> **Task directions**: Write out all of the items below again, requests included, with each click coordinate in the answers multiplied by 1.5 and rounded to the nearest whole number, halves rounded up. Leave out the pictures and keep the numbers in the requests unchanged.

___

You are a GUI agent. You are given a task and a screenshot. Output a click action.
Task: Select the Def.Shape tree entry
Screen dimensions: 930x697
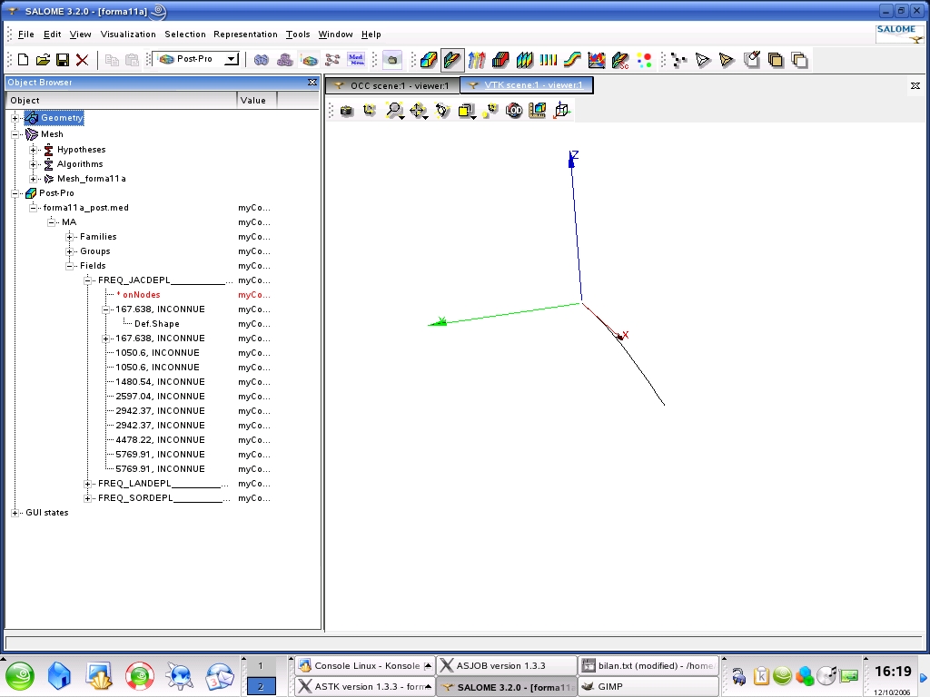click(156, 324)
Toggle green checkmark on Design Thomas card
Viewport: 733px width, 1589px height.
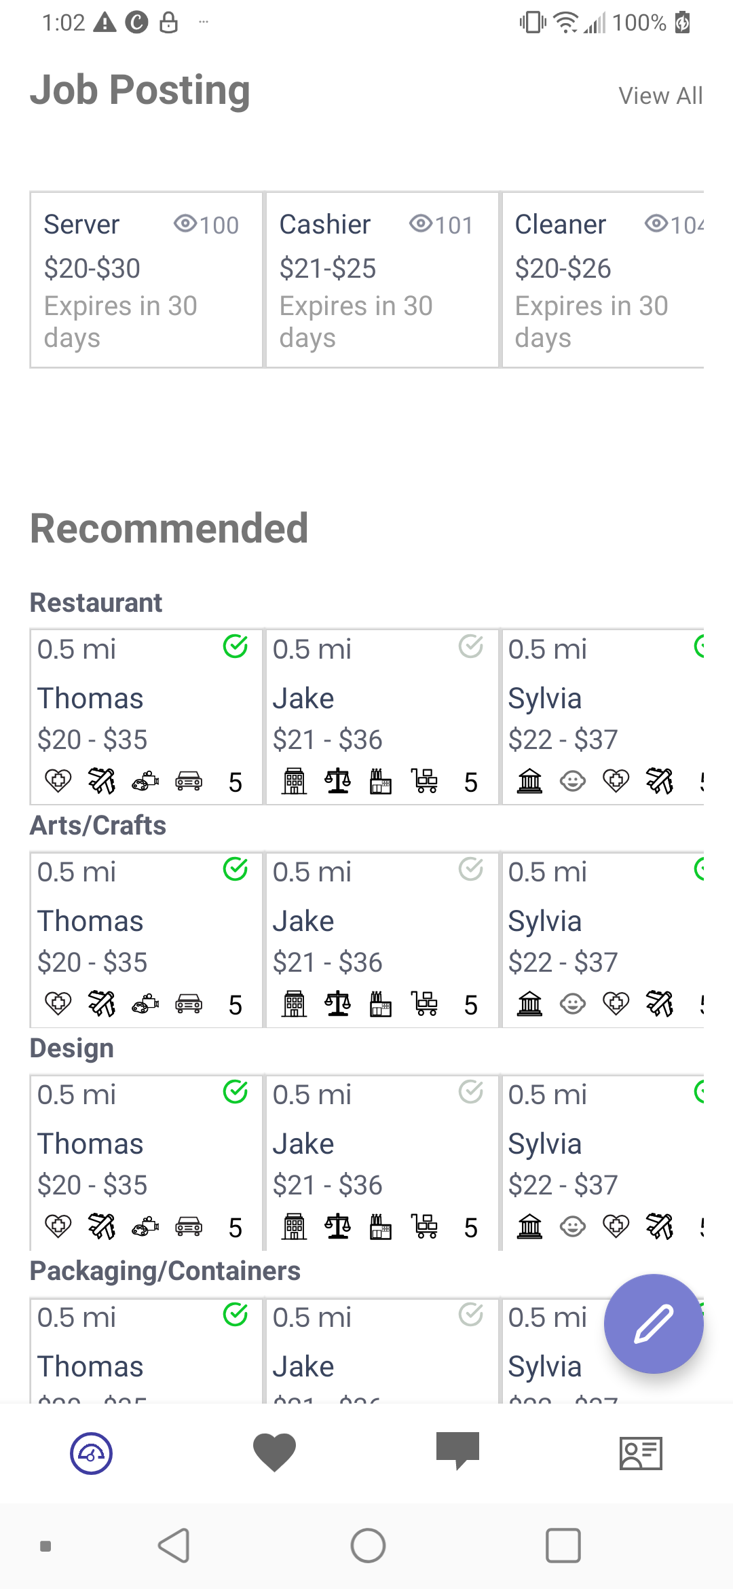point(236,1092)
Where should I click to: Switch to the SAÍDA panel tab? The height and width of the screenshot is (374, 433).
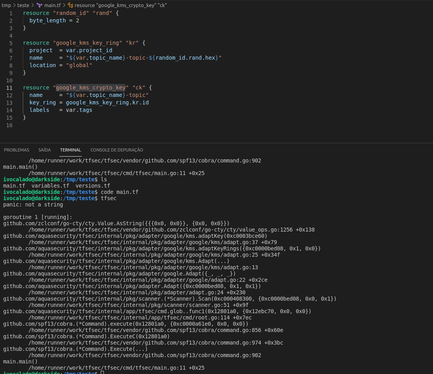tap(44, 150)
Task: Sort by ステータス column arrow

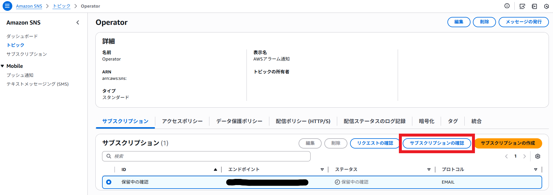Action: [x=429, y=170]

___

> **Expected answer**:
You are a GUI agent. You are given a task and a screenshot. Output a click action.
Task: Select the Def.Shape tree entry
Screen dimensions: 930x697
click(234, 486)
Toggle green checkmark on Design Thomas card
Viewport: 733px width, 1589px height.
point(354,1638)
Where should I click to: Switch to the SAÍDA panel tab? The height and width of the screenshot is (374, 433).
tap(66, 225)
Task: Sort by ステータス column arrow

Action: [x=644, y=255]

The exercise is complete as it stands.